DATA EXCERPTS:
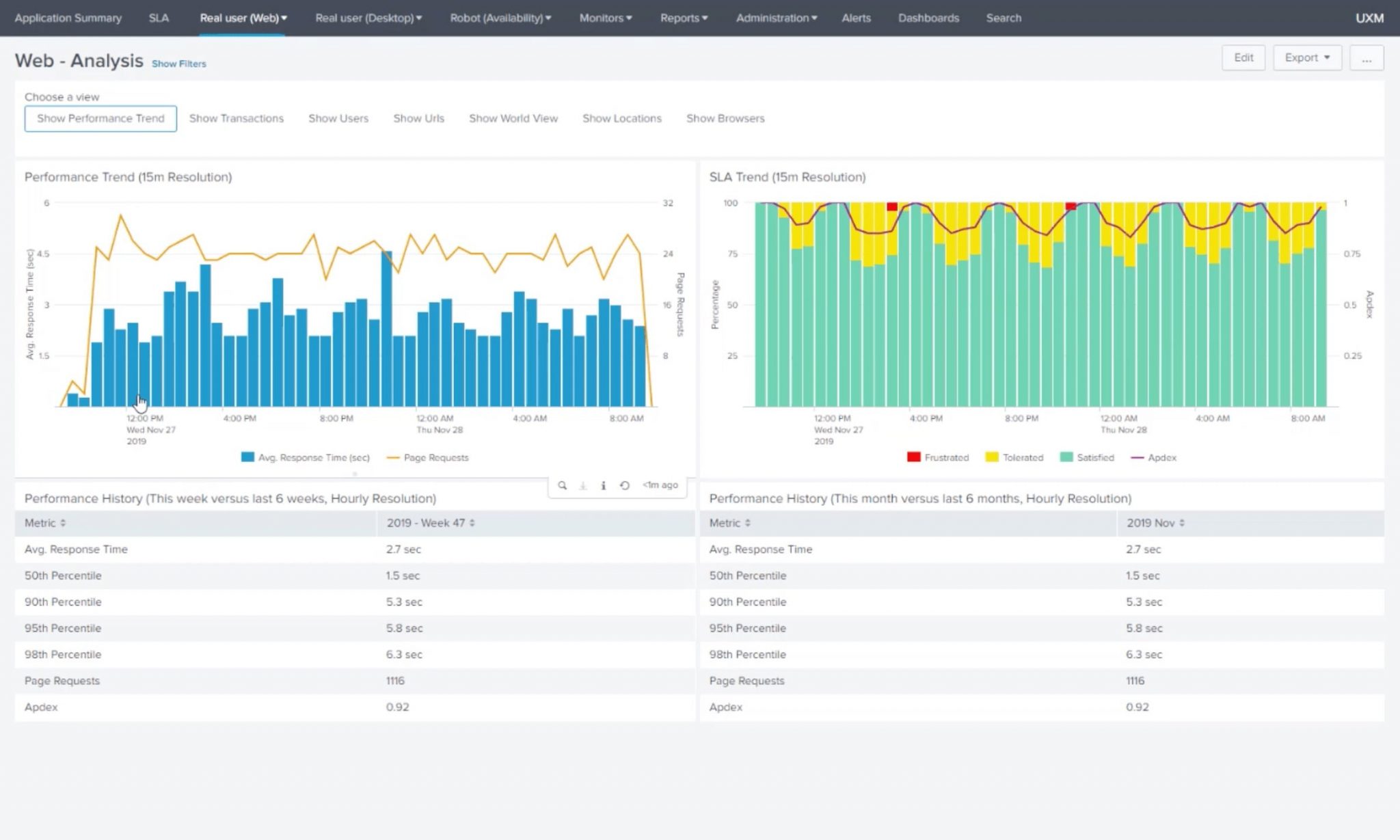This screenshot has height=840, width=1400.
Task: Select the Show World View tab
Action: (513, 118)
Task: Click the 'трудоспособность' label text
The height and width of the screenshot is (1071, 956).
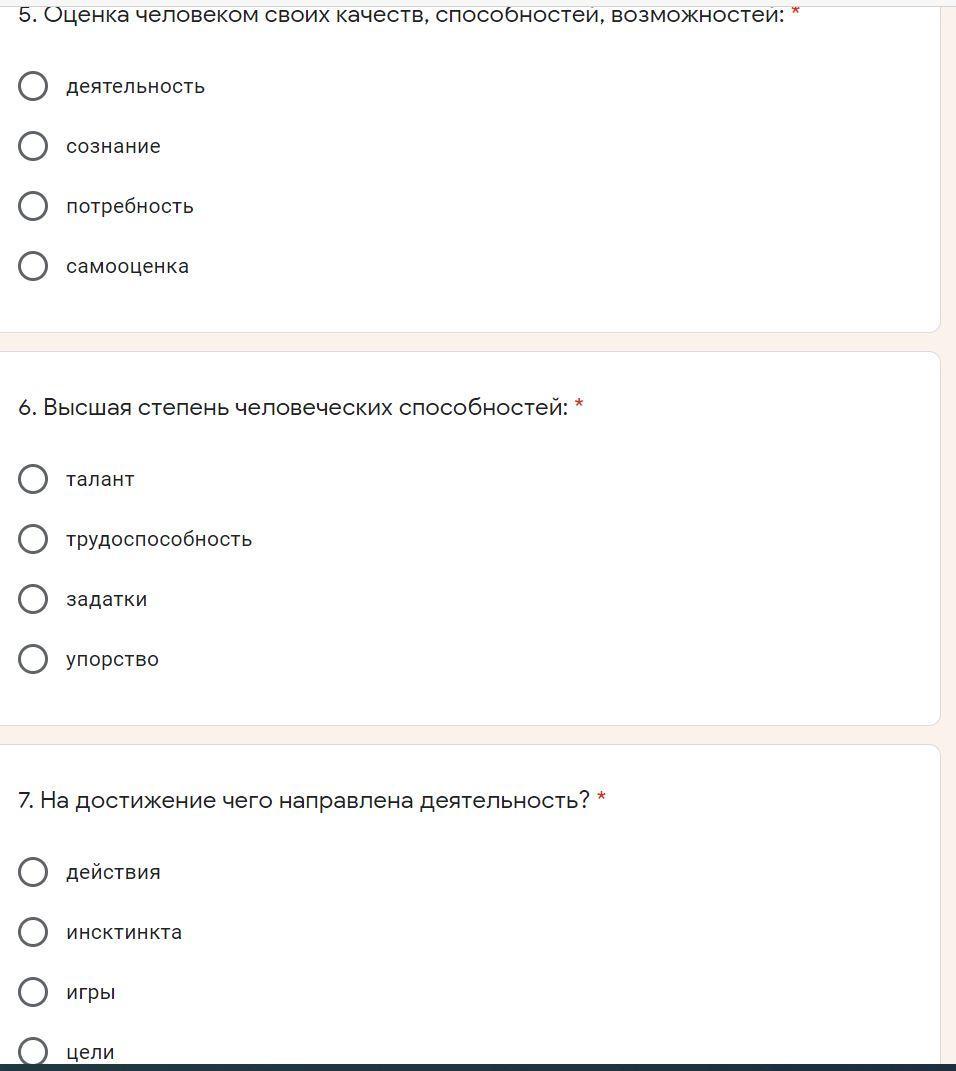Action: [159, 540]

ASSIGNMENT: After locating the line that holds "Task: Click the 'трудоспособность' label text", output exactly the lines from it through the last line of the material above, inclusive, without pictures.

RESULT:
Task: Click the 'трудоспособность' label text
The height and width of the screenshot is (1071, 956).
Action: [159, 540]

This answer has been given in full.